• [TASK DETAILS]
Quote the following material line for line, with no change to its wording, and omit the pictures from your reproduction.

• [MATERIAL PROVIDED]
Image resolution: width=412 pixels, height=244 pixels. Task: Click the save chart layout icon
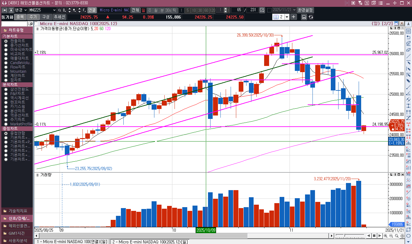pyautogui.click(x=304, y=17)
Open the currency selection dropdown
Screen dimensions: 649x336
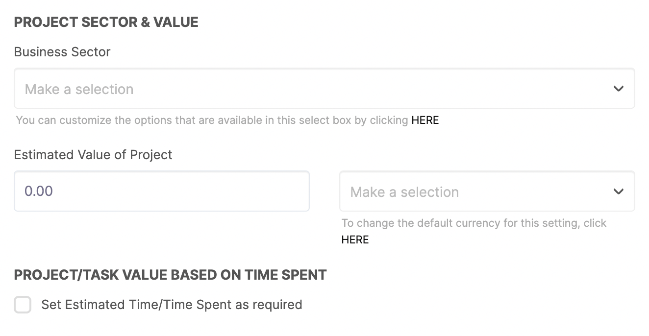tap(487, 191)
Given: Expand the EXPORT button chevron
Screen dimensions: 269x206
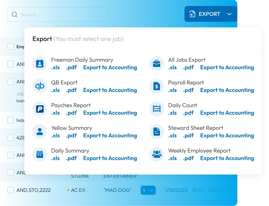Looking at the screenshot, I should click(230, 14).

• [RESPONSE TO THE TASK]
Image resolution: width=412 pixels, height=244 pixels. Task: Click the save chart layout icon
pyautogui.click(x=304, y=17)
Open the currency selection dropdown
Screen dimensions: 649x336
tap(487, 191)
Given: Expand the EXPORT button chevron
Screen dimensions: 269x206
Looking at the screenshot, I should click(230, 14).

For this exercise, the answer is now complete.